Task prompt
Reproduce word for word the lines between those holding "You are a computer-use" and "Screen dimensions: 1437x910", inclusive, and nothing else from the data below.

[Saved entries]
^^^^^^^^^^^^^^^^

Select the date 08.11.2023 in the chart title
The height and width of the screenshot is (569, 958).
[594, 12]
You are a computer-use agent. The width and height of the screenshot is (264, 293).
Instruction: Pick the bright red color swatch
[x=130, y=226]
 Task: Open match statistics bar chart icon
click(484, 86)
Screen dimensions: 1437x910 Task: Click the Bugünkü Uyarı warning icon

^^^^^^^^^^^^^^^^

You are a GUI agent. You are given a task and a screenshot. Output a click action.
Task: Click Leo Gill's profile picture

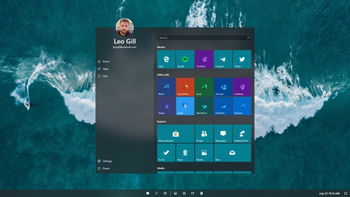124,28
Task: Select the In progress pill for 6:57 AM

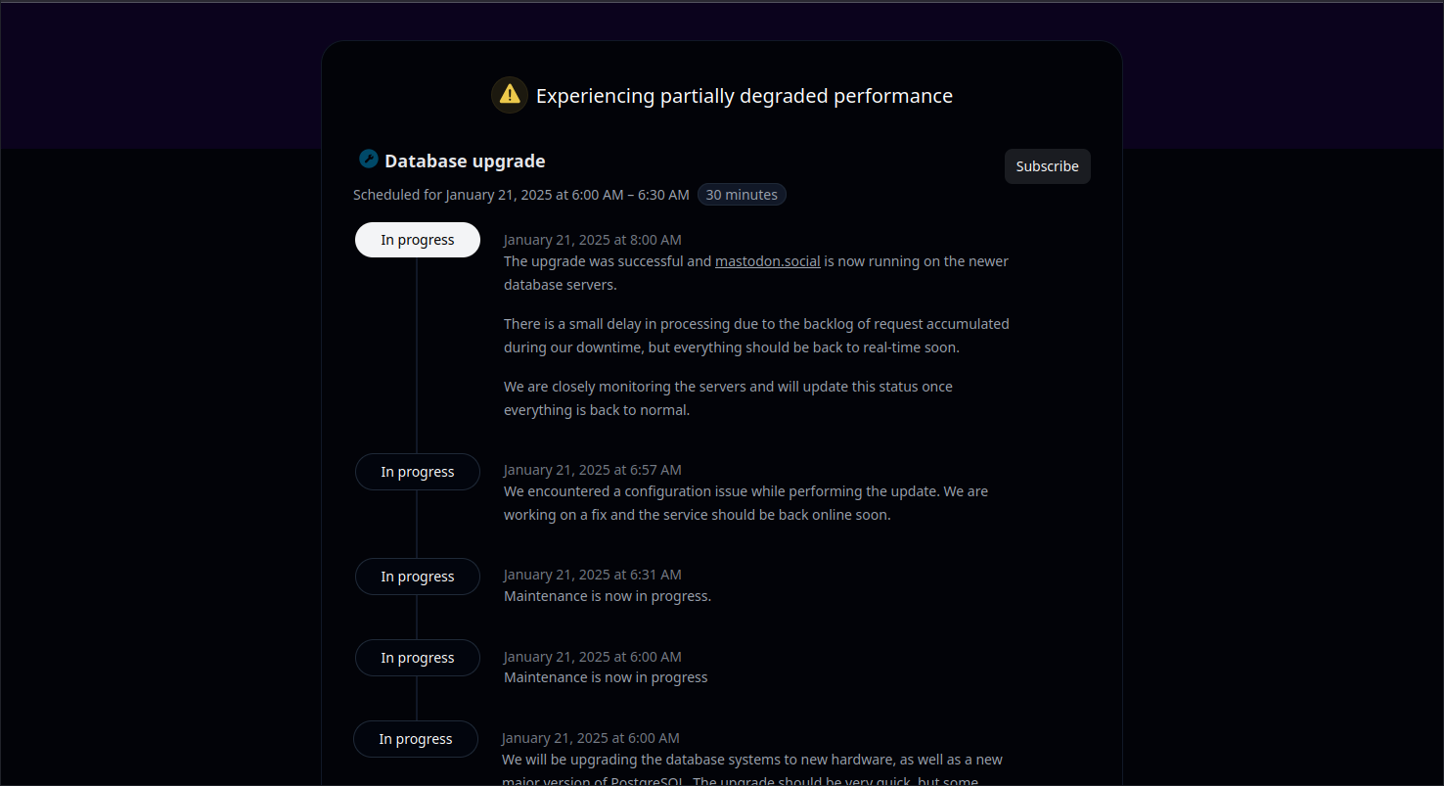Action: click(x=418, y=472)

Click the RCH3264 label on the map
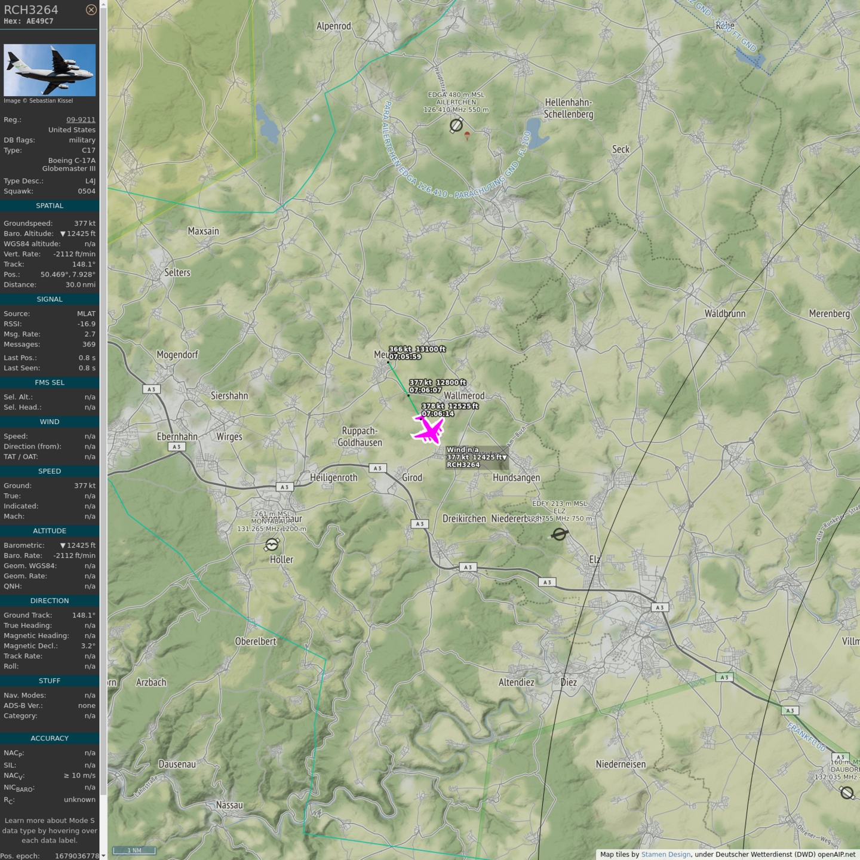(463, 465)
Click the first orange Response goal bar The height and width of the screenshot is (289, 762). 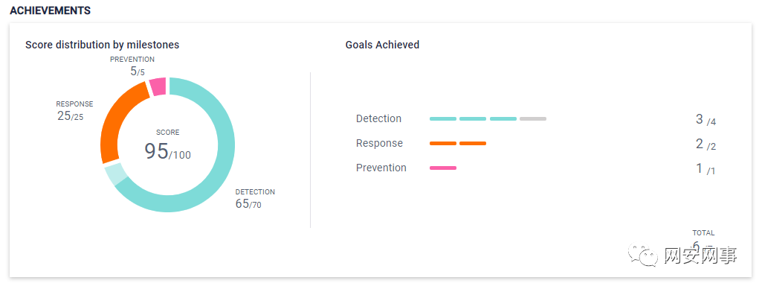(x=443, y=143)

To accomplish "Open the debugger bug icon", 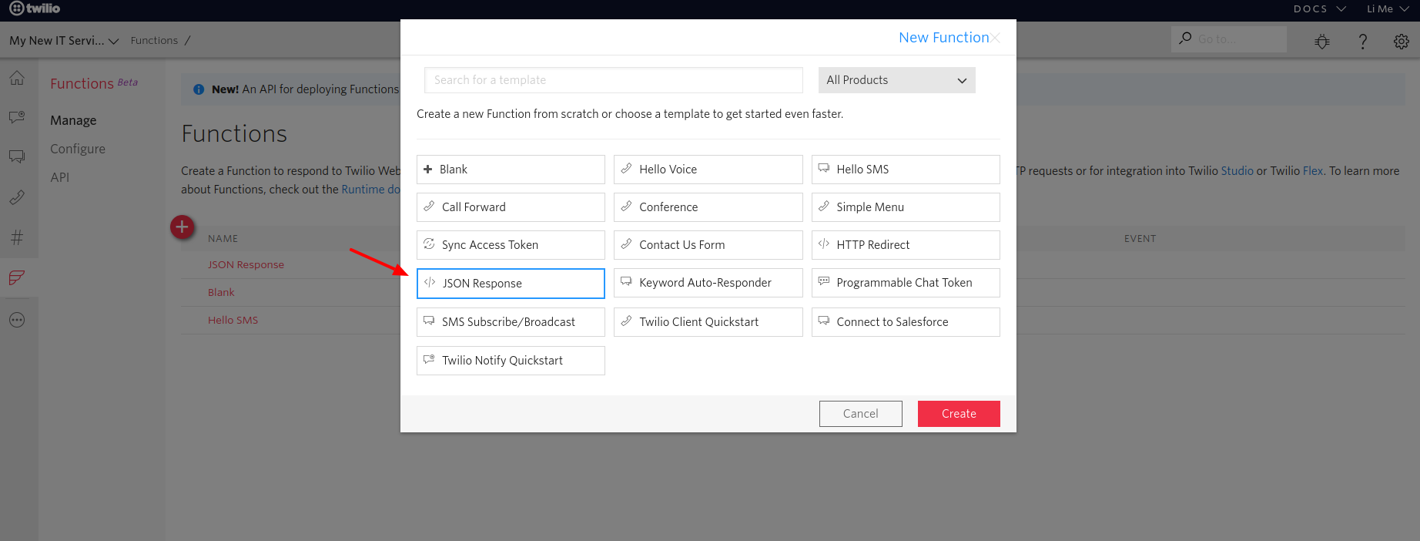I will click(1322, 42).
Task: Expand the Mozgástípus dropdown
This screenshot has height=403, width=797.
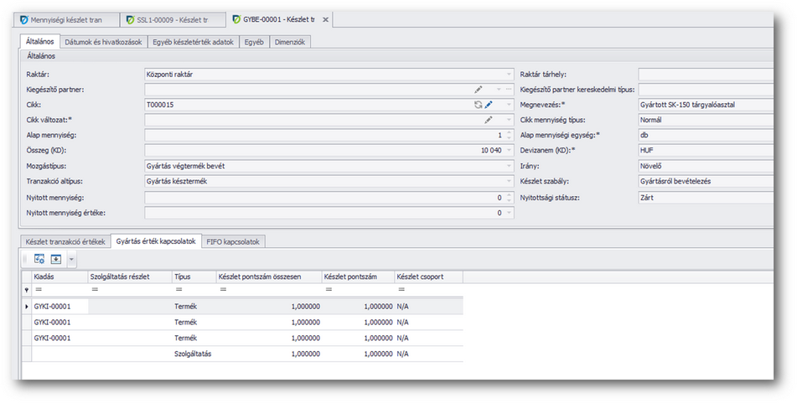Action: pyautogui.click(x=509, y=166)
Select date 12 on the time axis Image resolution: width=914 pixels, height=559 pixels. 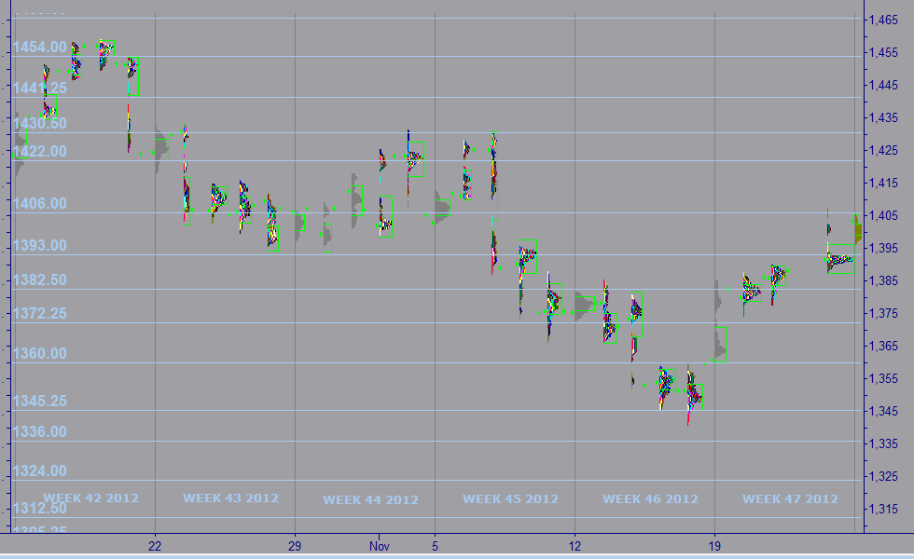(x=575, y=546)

^^^^^^^^^^^^^^^^

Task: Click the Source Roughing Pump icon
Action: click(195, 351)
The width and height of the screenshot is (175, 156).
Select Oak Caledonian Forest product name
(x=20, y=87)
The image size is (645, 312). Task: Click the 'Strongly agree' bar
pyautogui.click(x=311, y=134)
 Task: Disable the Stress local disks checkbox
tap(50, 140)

^^^^^^^^^^^^^^^^

Finished task
You are a computer-use agent. The width and height of the screenshot is (264, 293).
Instruction: Pick the bright red color swatch
[x=130, y=226]
 Task: Open match statistics bar chart icon
click(484, 86)
Screen dimensions: 1437x910 Task: Click the Bugünkü Uyarı warning icon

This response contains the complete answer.